* BEGIN *

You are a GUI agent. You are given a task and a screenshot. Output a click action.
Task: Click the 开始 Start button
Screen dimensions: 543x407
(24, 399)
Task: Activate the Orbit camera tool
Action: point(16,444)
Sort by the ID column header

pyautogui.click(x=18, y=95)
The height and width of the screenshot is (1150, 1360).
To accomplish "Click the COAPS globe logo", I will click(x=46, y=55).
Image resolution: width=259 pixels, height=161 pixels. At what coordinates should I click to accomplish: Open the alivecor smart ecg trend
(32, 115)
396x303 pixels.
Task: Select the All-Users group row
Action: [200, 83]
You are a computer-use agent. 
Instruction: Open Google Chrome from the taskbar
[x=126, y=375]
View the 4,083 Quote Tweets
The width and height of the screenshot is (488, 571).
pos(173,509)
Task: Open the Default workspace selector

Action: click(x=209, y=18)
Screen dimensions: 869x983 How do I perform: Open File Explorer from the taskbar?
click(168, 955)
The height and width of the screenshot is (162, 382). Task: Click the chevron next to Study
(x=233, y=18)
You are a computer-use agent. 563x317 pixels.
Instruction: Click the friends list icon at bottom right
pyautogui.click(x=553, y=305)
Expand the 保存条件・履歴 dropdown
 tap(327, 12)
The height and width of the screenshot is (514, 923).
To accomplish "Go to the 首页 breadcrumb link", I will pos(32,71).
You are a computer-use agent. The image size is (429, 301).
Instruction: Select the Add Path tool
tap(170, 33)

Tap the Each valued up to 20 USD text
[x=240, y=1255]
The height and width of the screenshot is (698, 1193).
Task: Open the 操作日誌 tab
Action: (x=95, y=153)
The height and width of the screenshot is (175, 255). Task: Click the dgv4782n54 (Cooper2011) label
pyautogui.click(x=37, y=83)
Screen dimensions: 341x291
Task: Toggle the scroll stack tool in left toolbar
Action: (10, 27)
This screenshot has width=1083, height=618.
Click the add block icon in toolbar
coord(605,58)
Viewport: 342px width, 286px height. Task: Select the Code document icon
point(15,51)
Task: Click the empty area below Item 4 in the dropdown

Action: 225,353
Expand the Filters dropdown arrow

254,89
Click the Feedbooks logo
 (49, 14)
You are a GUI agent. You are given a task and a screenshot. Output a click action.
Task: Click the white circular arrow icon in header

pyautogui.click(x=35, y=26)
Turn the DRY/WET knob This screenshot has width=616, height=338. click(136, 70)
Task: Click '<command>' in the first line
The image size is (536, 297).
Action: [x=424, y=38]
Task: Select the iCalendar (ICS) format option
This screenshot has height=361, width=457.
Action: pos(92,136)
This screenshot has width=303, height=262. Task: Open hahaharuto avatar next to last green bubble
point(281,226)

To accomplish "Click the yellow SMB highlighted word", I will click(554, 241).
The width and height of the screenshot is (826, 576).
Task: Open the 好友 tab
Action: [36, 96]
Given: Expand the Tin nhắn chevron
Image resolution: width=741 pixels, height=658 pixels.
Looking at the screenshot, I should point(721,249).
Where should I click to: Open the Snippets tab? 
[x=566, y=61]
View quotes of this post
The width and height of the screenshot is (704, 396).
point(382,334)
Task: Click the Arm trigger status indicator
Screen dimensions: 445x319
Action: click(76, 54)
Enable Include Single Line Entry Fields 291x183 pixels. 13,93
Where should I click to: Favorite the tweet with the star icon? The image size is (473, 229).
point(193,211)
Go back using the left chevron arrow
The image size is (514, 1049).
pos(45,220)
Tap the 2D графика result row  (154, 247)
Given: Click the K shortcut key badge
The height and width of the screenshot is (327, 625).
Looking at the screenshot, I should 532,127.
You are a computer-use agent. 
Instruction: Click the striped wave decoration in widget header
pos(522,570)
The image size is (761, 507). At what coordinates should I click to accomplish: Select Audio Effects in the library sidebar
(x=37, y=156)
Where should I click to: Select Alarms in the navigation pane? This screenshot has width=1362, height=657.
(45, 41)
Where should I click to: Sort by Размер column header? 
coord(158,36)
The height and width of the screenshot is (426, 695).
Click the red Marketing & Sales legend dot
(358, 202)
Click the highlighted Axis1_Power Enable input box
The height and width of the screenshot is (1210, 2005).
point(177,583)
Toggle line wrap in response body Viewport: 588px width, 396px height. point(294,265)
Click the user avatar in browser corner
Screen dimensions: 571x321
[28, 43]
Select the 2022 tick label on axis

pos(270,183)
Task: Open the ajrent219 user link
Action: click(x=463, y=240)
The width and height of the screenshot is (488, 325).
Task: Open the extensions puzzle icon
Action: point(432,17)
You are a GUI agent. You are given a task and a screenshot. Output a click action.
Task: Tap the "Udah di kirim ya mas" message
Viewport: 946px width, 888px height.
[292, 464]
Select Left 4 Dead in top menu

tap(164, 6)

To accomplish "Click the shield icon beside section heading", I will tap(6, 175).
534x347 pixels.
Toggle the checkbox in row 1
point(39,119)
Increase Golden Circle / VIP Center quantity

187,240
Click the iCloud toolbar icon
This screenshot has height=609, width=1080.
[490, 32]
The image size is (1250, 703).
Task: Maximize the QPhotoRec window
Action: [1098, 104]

* END *

*Exercise requirements*. Put the material from the line with "Task: Open the Default workspace selector" to the line with "(x=233, y=18)" into a Markdown table, leaving out blank lines. Use the column names Row and Line.

*Final result*.
| Row | Line |
|---|---|
| 1 | Task: Open the Default workspace selector |
| 2 | Action: click(x=209, y=18) |
| 3 | Screen dimensions: 869x983 How do I perform: Open File Explorer from the taskbar? |
| 4 | click(168, 955) |
| 5 | The height and width of the screenshot is (162, 382). Task: Click the chevron next to Study |
| 6 | (x=233, y=18) |